Readable SQL isn’t a myth. It’s a WITH.
You know that feeling when you open a SQL query you wrote six months ago, see seven levels of nested subqueries, and think "Which psychopath wrote this?" Then you check git blame and... yeah. It was you.
I've been there. We've all been there.
This is Part 1 of a 3-part series on Common Table Expressions (CTEs) - a powerful SQL feature that's been hiding in plain sight for years. Your database supports it. Your competitors probably use it. But your ORM? Nah, it's too busy pretending SQL peaked in 1999.
TL;DR
- CTEs = named subqueries that make you look smart
- They make complex queries cleaner, faster, and maintainable
- Every modern database supports them (PostgreSQL since 2009, MySQL since 8.0, SQL Server since 2005)

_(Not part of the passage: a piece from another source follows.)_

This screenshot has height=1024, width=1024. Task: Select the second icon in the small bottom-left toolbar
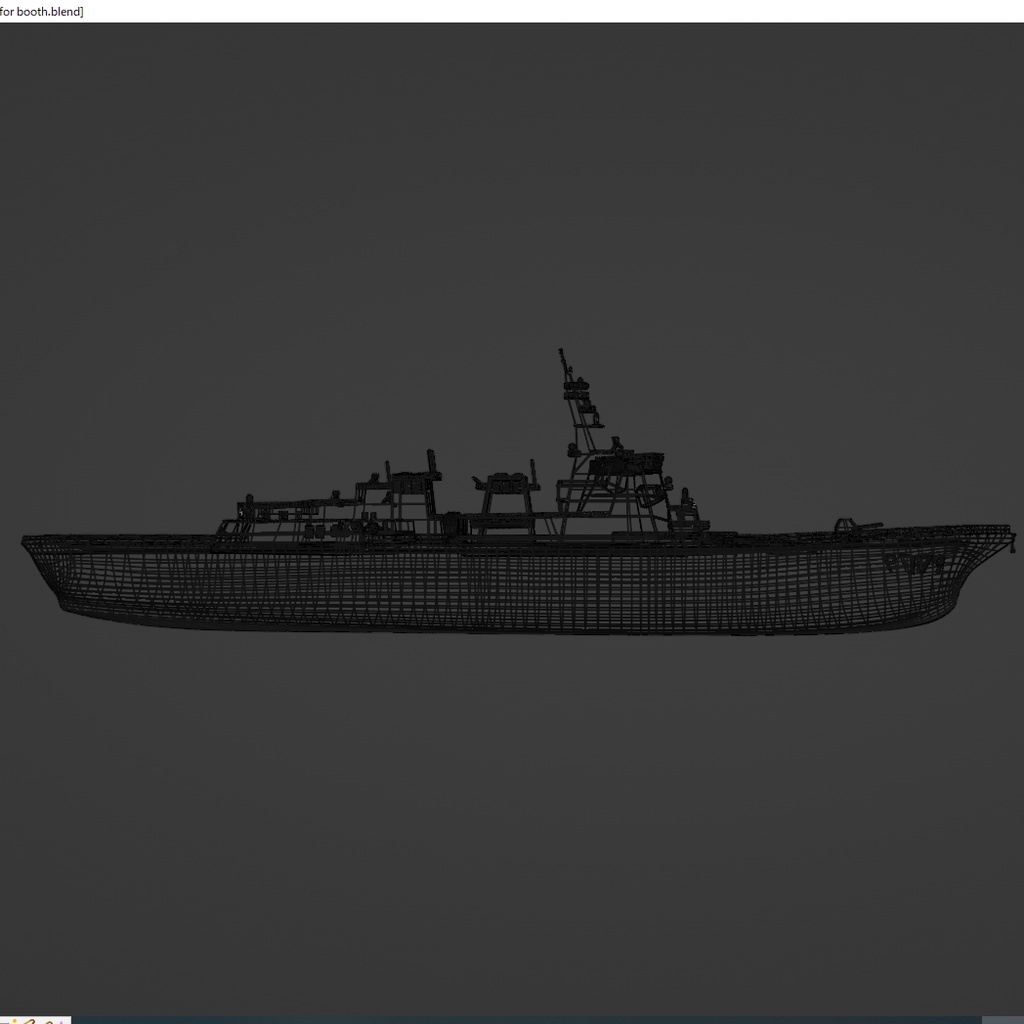14,1020
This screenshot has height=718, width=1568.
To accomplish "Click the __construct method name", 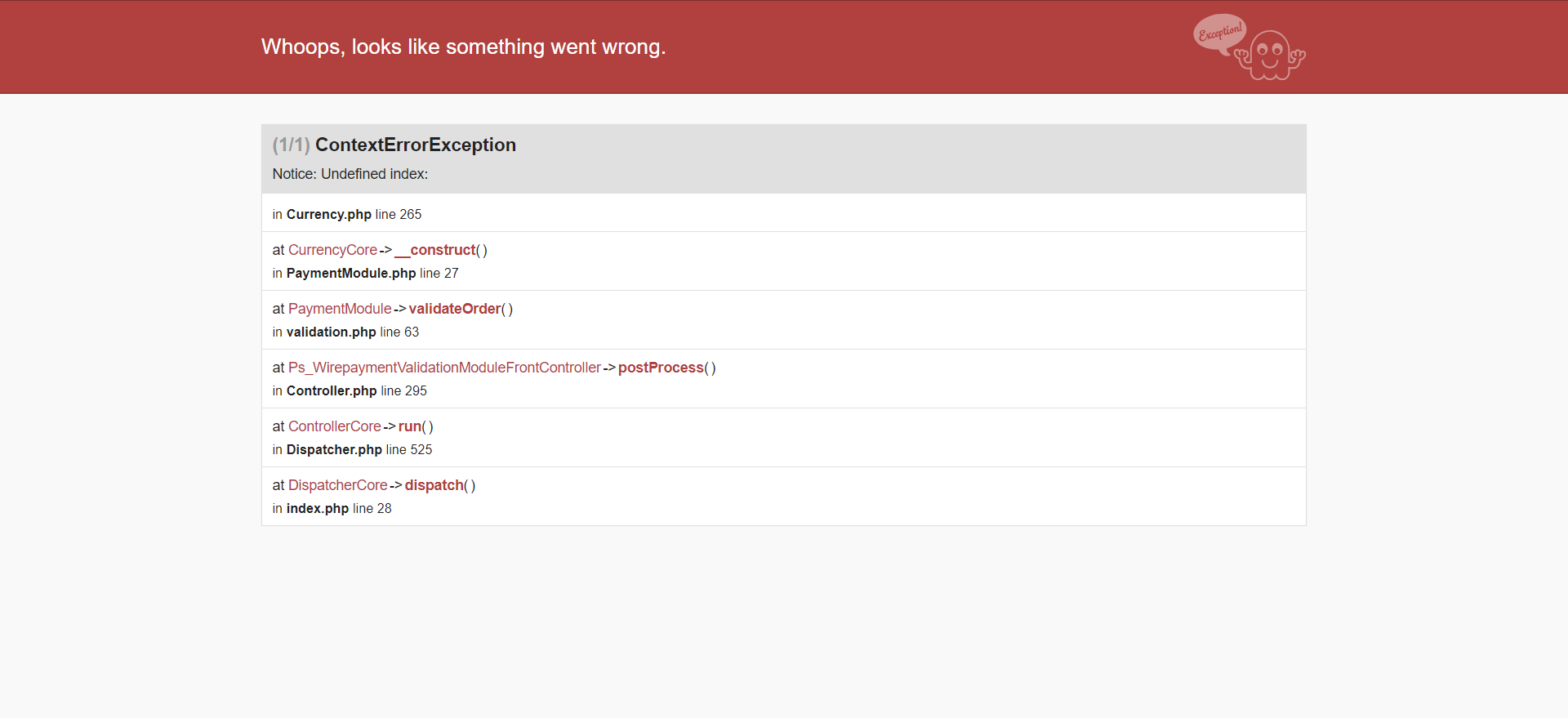I will pyautogui.click(x=434, y=250).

- Most ORMs don't (Doctrine, Hibernate, Eloquent... looking at you)
- Primary benefit: readability and maintenance - performance gains are a bonus
- Use
EXPLAINto verify optimization
This series:
- Part 1 (this): Basic CTEs - what they are and why you need them
- Part 2: Recursive CTEs for hierarchical data
- Part 3: How to use CTEs when your ORM says no
Quick glossary:
- CTE (Common Table Expression): A named temporary result set, like a subquery with a name
- ORM (Object-Relational Mapping): Tool that lets you query databases using objects instead of SQL (Doctrine, Hibernate, Eloquent, etc.)

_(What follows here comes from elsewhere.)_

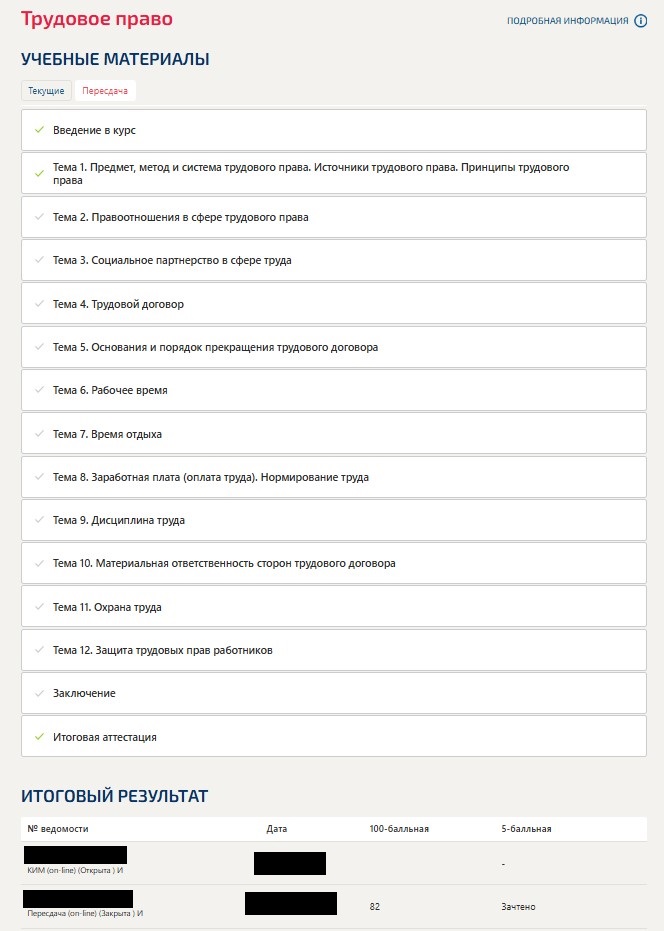Click the checkmark icon beside Тема 1
Screen dimensions: 664x931
(39, 173)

- Materialization: When the database calculates a CTE once and stores the result temporarily
The Problem with Subqueries
Let's start with a simple example. You want to find all users who placed orders after January 1st, 2025:
SELECT * FROM users
WHERE id IN (
SELECT DISTINCT user_id
FROM orders
WHERE order_date > '2025-01-01'
);
Works fine. Ship it.
But what happens when you need that same list of "recent order users" in three different places in your query? Copy-paste the subquery three times? Now you have three places to update when the business logic changes. Three places to introduce bugs. Three places where a typo can ruin your weekend.
And if the subquery gets more complex - joins, aggregations, filters - you're looking at a maintenance nightmare wrapped in a readability disaster.
As I mentioned in my article on database design, queries deserve thought before execution. I PRODUCE code, I don't vomit it.
Enter CTEs: SQL for the Efficiently Lazy
Just like in LLM workflows, structure matters. In AgentKit I argued that efficient laziness is about designing reliability before execution — CTEs bring that same mindset to SQL.
Common Table Expressions (CTEs) let you name your subqueries. That's it. That's the magic.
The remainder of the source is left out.